Teman-teman, Bapak/Ibu Guru/Dosen, pendidik, izinkan saya menyampaikan kerinduan ini:

Hari pertama saat Bapak/Ibu memutuskan menjadi seorang pendidik sepertinya Bapak/Ibu adalah orang yang paling kaya hatinya. Saat banyak siswa yang tidak taat aturan, mahasiswa yang membangkang, tugas-tugas yang terabaikan, nasihat yang tidak dihiraukan, amanah yang tidak terbalas. Sungguh, Bapak/Ibu telah menjadi orang yang paling kaya hatinya. Bapak/Ibu tetap sabar. Bapak/Ibu tetap mau membimbing. Mengapa Bapak/Ibu tetap melakukannya?

Hari pertama saat Bapak/Ibu memutuskan menjadi seorang pendidik, Bapak/Ibu adalah barisan terdepan di negara kita untuk urusan akhlak dan tata krama. Bapak/Ibu harus mengarahkan. Memberikan petuah mana yang baik mana yang buruk. Ingin rasanya aku menyampaikan ini secara langsung sebelum saya lulus saat wisuda misalnya. Namun, aku malu. Maka, izinkan saya menyampaikan pesan ini. Saat hari pertama Bapak/Ibu memutuskan menjadi pendidik, Bapak/Ibu menjadi orang paling gagah di garda terdepan masa depan bangsa ini. Tapi tetap saja, dengan tubuh ringkih dan tua, banyak mahasiswa yang tidak tahu adab, bahkan ada yang menuntut ini-itu.

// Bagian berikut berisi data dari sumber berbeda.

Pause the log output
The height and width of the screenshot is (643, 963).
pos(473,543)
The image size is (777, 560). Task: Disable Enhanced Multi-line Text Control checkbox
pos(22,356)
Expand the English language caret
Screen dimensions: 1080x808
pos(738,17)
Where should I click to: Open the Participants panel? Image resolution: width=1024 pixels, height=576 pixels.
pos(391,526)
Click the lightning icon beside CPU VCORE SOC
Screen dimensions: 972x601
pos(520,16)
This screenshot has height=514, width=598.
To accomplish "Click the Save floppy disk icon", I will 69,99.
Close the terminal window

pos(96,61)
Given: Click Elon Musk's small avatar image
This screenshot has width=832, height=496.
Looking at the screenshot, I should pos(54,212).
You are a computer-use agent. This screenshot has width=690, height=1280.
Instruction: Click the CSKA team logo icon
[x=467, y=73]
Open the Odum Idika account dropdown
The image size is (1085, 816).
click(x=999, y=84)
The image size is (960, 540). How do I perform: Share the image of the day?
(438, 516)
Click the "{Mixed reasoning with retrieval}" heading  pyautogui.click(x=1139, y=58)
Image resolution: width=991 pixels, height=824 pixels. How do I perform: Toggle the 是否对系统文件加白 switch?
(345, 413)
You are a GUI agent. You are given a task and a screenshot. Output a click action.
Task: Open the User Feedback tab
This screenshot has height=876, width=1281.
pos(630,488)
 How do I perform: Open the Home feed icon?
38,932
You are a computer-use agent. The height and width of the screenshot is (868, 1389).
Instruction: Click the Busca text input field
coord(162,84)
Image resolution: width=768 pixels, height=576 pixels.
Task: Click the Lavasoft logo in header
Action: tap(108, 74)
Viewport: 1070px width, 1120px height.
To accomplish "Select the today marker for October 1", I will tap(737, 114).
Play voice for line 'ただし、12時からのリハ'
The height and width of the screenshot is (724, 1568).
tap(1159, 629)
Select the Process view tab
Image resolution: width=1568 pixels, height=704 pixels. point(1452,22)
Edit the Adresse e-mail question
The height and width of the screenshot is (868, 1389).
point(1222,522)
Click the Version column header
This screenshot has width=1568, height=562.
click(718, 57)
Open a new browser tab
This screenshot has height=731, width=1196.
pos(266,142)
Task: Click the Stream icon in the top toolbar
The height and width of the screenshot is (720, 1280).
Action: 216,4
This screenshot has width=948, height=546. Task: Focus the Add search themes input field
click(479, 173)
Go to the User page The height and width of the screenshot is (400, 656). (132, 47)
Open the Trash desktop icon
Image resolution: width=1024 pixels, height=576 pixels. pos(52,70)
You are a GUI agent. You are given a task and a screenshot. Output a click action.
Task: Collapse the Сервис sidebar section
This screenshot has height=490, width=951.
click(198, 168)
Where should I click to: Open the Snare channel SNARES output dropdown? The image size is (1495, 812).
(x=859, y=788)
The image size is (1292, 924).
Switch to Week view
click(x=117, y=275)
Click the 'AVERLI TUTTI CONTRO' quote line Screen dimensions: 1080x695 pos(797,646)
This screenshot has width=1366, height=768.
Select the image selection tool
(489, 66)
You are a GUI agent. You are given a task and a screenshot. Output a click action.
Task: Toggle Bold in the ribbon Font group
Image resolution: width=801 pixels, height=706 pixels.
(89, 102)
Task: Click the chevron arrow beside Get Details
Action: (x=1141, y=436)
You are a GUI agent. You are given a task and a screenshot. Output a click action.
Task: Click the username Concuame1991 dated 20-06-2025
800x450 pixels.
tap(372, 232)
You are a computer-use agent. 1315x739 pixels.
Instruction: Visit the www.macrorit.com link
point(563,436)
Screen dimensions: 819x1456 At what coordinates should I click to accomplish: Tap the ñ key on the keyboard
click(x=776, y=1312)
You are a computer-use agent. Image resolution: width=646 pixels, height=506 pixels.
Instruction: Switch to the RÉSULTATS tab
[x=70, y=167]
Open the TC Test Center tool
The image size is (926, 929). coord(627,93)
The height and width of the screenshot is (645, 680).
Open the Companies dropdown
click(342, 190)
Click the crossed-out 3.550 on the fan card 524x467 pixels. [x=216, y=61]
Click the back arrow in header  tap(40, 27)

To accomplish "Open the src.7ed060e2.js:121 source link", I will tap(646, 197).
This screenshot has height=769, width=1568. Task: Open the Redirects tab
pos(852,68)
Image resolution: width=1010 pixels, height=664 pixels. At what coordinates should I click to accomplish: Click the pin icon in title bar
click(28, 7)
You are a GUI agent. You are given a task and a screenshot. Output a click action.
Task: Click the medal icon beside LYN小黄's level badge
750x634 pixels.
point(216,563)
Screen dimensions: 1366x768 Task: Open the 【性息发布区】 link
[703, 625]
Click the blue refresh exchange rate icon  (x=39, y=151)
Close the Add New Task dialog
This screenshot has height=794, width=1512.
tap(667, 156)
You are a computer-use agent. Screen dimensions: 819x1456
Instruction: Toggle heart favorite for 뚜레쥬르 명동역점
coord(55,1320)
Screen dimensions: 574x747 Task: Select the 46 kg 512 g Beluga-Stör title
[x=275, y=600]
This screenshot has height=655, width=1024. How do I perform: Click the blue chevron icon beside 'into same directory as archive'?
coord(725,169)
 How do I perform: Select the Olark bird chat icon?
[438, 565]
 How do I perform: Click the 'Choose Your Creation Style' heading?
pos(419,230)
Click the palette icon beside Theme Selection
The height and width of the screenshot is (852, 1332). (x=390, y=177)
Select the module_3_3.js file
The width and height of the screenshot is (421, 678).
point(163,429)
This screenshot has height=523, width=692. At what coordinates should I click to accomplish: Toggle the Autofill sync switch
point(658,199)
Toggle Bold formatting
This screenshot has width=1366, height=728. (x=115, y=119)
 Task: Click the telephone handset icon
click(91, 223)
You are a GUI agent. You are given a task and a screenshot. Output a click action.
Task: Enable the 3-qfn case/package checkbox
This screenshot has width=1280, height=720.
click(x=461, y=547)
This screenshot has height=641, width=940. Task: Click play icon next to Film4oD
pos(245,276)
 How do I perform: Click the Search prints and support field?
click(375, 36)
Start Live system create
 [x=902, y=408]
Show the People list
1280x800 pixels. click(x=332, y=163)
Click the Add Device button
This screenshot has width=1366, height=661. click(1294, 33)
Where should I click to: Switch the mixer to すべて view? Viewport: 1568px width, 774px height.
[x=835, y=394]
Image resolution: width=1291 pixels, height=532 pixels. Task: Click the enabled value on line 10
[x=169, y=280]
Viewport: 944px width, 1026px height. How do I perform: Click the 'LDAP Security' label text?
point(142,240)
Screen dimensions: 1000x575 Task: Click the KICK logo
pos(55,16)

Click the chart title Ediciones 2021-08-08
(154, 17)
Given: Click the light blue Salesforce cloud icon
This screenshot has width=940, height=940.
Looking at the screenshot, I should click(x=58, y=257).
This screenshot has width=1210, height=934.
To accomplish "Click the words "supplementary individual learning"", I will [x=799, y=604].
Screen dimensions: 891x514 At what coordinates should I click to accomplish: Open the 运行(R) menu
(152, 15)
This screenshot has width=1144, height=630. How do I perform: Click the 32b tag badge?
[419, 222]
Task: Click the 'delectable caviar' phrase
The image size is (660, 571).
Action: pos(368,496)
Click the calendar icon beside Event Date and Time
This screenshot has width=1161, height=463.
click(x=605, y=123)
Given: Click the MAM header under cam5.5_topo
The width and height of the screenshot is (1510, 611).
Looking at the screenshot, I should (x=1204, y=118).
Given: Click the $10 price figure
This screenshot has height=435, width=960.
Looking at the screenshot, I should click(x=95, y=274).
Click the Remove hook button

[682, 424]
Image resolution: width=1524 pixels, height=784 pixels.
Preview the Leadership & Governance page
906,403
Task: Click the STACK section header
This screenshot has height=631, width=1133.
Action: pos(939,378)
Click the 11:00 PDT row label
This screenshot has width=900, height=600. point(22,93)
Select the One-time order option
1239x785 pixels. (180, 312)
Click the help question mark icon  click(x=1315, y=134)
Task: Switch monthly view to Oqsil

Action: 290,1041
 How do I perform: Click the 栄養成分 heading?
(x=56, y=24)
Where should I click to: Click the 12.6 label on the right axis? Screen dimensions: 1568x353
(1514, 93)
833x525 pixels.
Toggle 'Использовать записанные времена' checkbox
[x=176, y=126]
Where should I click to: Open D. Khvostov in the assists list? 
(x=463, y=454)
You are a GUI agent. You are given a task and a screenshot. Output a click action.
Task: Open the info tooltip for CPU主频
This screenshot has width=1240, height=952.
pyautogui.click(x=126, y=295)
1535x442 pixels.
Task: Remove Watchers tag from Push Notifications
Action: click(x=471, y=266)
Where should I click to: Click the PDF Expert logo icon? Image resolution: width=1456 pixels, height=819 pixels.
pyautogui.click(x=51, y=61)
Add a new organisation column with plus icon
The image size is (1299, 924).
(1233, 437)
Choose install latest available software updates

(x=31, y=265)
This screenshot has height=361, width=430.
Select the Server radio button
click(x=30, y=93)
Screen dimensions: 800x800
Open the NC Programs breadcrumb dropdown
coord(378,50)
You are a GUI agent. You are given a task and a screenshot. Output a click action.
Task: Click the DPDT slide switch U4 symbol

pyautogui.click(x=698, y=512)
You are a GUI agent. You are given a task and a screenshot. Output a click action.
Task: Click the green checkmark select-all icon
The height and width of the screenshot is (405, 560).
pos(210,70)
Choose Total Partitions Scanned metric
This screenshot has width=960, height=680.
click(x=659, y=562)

Dan Bapak/Ibu tetap mau melakukannya. Mengapa Bapak/Ibu tetap melakukannya?

Hari pertama saat Bapak/Ibu memutuskan menjadi seorang pendidik, Bapak/Ibu adalah orang yang paling pemberi. Lihatlah, guruku dulu. Pakaiannya lusuh. Biasa saja. Kalah dengan muridnya yang dandan dengan kosmetik terbaik. Guruku datang membawa sepeda ke sekolah, saat muridnya diantar memakai mobil. Mengapa Bapak/Ibu melakukannya?
Lihatlah beban hidup Bapak/Ibu, mungkin tidak terlihat oleh kami di sekolah atau di kampus, tetapi Bapak/Ibu tetap menjadi orang yang paling pemberi. Mengapa Bapak/Ibu melakukannya?

Saya rindu sekali. Oleh karena itu, saya memberikan pesan ini. Saya memberikan pesan kerinduan ini.

—————————————— OOO ———————————————-

Karena saya terlalu kagum dengan perjuangan Bapak/Ibu pendidik, Bapak/Ibu guru, Bapak/Ibu dosen, bolehkah saya ikut bergabung di barisan itu?

Belum layak, tapi saya akan belajar.